[Source excerpt]
==============================
The FCC had rules in place to prevent discrimination, but the Washington appeals court shot those down early last year. The agency had to start over again and last year asked for public comment on how to do it. In February, after nearly a year and more than 3 million comments, it voted to ban blocking or throttling of services and to impose Title II regulation, with some exceptions. For one thing, the FCC said broadband won’t be subject to utility-style price regulations.
Opponents of the new rules say they’ll hurt consumers’ Internet service in the long run by discouraging investment in new and better networks. Those taking the issue to court include AT&T, a regional carrier in Texas called Alamo Broadband, and several major trade groups, including the wireless body CTIA, the U.S. Telecom Association and the National Cable and Telecommunications Association.
The legal arguments behind the various lawsuits cite both procedural and constitutional issues.
One argument opponents make is that the FCC didn’t follow the Administrative Procedure Act, a 1946 law defining how federal agencies can make new regulations. The agency didn’t build up enough of a record to support the decision to reclassify broadband under Title II, and it didn’t provide enough advance notice that it would do so, some of the arguments say. The FCC has countered that it raised the Title II issue in its call for comments and issued a 400-page order when it passed the regulations in February.
==============================
[Text and element pointing records]
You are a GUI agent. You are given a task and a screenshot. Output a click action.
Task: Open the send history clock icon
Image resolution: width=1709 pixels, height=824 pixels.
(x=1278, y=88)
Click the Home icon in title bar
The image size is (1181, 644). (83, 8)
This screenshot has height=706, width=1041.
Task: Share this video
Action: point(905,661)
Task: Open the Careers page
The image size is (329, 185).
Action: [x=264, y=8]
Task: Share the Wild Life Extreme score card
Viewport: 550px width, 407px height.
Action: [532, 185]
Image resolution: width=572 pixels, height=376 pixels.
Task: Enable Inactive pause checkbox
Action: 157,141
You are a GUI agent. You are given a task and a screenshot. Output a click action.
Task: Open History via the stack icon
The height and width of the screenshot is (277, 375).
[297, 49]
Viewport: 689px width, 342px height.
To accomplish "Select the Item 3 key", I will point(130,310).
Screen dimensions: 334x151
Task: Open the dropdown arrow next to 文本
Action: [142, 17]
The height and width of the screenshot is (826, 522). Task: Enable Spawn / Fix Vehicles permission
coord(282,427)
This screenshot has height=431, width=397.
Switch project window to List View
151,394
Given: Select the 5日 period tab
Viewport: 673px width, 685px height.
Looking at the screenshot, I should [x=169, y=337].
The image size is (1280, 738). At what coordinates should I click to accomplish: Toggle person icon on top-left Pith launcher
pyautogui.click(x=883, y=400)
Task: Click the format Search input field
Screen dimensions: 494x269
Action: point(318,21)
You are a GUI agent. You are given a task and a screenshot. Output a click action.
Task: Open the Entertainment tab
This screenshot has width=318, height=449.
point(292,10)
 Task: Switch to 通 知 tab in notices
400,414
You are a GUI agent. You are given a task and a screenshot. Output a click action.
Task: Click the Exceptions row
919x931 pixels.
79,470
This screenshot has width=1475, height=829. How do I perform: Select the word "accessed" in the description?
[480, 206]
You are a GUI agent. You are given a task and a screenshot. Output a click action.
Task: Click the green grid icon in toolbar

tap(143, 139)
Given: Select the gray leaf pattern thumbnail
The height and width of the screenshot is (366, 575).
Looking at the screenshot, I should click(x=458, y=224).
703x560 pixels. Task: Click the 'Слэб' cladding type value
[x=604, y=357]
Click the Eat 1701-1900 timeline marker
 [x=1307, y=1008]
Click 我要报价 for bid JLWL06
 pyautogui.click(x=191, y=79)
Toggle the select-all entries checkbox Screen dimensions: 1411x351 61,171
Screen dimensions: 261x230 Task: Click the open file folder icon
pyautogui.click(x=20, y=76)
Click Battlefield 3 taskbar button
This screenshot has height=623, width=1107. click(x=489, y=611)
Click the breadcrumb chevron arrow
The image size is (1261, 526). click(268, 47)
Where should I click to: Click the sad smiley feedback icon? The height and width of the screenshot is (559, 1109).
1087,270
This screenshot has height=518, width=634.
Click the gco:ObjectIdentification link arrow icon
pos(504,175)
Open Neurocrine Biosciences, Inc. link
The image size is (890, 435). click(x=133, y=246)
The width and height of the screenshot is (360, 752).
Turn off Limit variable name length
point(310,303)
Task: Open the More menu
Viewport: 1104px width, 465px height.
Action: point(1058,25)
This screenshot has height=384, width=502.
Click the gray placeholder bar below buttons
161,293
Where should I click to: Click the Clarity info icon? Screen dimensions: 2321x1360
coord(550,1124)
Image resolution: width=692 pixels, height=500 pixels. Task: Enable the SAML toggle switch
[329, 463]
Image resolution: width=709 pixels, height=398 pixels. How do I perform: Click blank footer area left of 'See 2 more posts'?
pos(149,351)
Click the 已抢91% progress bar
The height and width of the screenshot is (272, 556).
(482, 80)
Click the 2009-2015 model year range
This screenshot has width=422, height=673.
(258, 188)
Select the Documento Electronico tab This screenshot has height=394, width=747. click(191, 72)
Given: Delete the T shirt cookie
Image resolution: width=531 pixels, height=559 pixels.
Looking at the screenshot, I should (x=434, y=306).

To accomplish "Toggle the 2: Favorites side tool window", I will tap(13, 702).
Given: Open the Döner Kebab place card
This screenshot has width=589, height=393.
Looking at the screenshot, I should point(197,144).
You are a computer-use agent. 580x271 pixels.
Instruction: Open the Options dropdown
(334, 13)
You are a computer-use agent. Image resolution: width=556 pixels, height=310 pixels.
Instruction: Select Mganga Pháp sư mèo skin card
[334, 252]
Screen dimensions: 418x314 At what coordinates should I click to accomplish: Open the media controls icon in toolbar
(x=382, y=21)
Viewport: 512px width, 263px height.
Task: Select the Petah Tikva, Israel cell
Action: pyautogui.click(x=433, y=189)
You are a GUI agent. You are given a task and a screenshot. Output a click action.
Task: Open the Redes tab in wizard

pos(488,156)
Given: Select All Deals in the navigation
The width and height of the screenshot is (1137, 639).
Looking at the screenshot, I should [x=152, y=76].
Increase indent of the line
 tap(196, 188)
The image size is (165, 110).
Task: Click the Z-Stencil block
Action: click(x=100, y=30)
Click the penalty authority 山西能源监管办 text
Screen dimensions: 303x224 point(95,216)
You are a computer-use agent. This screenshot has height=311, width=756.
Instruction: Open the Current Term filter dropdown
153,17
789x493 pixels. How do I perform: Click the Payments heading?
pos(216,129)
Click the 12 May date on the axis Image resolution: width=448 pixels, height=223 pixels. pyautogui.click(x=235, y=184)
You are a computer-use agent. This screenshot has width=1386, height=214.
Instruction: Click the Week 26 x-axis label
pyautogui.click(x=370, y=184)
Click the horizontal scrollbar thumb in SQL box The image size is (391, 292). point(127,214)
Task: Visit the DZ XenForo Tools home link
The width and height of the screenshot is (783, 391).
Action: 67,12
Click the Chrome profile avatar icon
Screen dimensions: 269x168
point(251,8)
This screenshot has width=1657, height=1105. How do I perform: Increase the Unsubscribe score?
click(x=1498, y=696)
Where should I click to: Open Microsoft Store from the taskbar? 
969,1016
==============================
[Parts of the exercise]
1. List every party that the passage on the FCC broadband rules names as taking the issue to court.
2. According to the passage on the FCC broadband rules, roughly how many comments did the agency receive before its February vote?
3. Resume the passage on the lawsuits over the FCC broadband rules, starting after its last sentence.

[Answers to the exercise]
1.
AT&T
Alamo Broadband
CTIA
U.S. Telecom Association
National Cable and Telecommunications Association

2. More than 3 million.

3.
The plaintiffs are also expected to argue that the rules violate service providers’ First Amendment rights to free expression by forcing them to carry other parties’ content with the same performance they give their own. And they may say the agency violated the Fifth Amendment by taking their property for public use without “just compensation.”
In addition to the FCC, net neutrality backers will be in court Friday to argue in favor of the rules. Consumer group Free Press said Thursday it would represent nearly two dozen advocacy groups and tech industry leaders there. It cited the First Amendment as a reason to keep the new rules in place.
“These providers want you to think that the First Amendment gives them the freedom to act like the Internet’s editors, with the right to censor all content that crosses their wires,” Free Press Policy Director Matt Wood said in a statement. That’s a dangerous misreading of the constitution, he said, because carriers are supposed to enable connections without editing what goes over them.